组织捣碎匀浆机关于动物固体组织蛋白的提取

　　1.前夜将磁珠及匀浆管洗净置入75%乙醇中浸泡。早晨取出磁珠和匀浆管,自然晾干;也可放入烤箱中,速度较快。

　　2.裂解液配制：RIPA:PMSF=100:1,现配现用。置入4℃冰上。

　　3.抽蛋白：

　　适量组织加入裂解液中。

　　匀浆操作。

　　手工匀浆：将剪碎的组织倒入玻璃匀浆管中,再将剩余的1/3匀浆介质或生理盐水冲洗残留在烧杯中的碎组织块,一起倒入匀浆管中进行匀浆,左手持匀浆管将下端插入盛有冰水混合物的器皿中,右手将捣杆垂直插入套管中,上下转动研磨数十次(6-8分钟),充分研碎,使组织匀浆化。
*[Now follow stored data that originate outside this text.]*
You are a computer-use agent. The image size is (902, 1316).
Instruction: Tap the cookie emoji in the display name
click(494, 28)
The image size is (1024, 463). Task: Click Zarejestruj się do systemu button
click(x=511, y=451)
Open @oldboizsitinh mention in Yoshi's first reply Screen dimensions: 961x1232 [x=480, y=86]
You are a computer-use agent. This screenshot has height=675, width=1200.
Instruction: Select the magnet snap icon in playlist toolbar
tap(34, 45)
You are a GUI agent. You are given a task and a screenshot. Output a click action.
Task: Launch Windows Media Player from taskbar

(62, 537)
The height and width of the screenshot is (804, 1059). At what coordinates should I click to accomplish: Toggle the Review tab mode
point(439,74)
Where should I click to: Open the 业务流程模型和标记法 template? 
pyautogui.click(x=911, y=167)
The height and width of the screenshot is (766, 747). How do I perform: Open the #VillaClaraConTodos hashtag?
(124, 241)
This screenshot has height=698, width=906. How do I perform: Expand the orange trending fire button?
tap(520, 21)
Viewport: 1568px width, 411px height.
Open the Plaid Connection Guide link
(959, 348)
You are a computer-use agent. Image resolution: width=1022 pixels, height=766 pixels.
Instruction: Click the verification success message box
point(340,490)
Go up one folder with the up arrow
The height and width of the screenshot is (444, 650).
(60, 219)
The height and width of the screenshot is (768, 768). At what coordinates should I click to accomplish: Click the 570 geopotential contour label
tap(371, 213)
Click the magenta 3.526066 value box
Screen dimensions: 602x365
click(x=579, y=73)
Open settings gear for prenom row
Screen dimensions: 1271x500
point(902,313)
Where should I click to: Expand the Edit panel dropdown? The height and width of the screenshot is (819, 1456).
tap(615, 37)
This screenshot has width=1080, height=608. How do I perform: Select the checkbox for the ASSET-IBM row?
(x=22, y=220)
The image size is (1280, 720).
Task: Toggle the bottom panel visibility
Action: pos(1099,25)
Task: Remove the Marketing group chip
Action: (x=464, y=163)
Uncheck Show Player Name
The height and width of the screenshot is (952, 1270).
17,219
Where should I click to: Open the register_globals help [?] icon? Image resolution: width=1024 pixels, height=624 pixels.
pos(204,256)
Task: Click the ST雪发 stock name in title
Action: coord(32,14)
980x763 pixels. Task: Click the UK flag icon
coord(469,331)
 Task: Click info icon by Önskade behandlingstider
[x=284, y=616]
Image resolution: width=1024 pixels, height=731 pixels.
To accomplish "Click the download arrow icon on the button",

　　机器匀浆：用JJ-2组织捣碎匀浆机上下研磨制成10%组织匀浆,也可用内切式组织匀浆机制备(匀浆时间10秒/次,间隙30秒,连续3~5次,在冰水中进行),皮肤、肌肉组织等可延长匀浆时间。

　　超声粉碎：用超声粉碎机进行粉碎,可用超声波发生器以振幅14微米超声处理30秒使细胞破碎,也可用国产超声波发生仪,用40安培,5秒/次,间隙10秒反复3-5次。

　　反复冻融：培养或者分离的细胞可以用以上的方法匀浆,也可以反复冻溶3次左右(即让细胞加适量的低渗液或者双蒸水放低温冰箱中结冰,溶解,再结冰,再溶解,反复3次左右),但有部分酶活力会受影响。

　　将组织匀浆转入1.5ml的EP管中(离心管)。12000r/min 4°C离心15min。

　　离心后EP管中液体分三层,提取中间无色液相,移入新的EP管中。可-80℃保存。

　　大多数蛋白样品可通过比色测定法定量。在典型的蛋白测定中,化学试剂加入到蛋白样品溶液里产生颜色变化,这一变化可由分光光度计或酶标仪检测,并与已知浓度的蛋白标准曲线作比较。如果样品数量较多,可以同时使用两种测定用酶标仪自动检测。当你选择一种蛋白测定方法时需要考虑两个因素：缓冲液的化学组成和检测的蛋白量。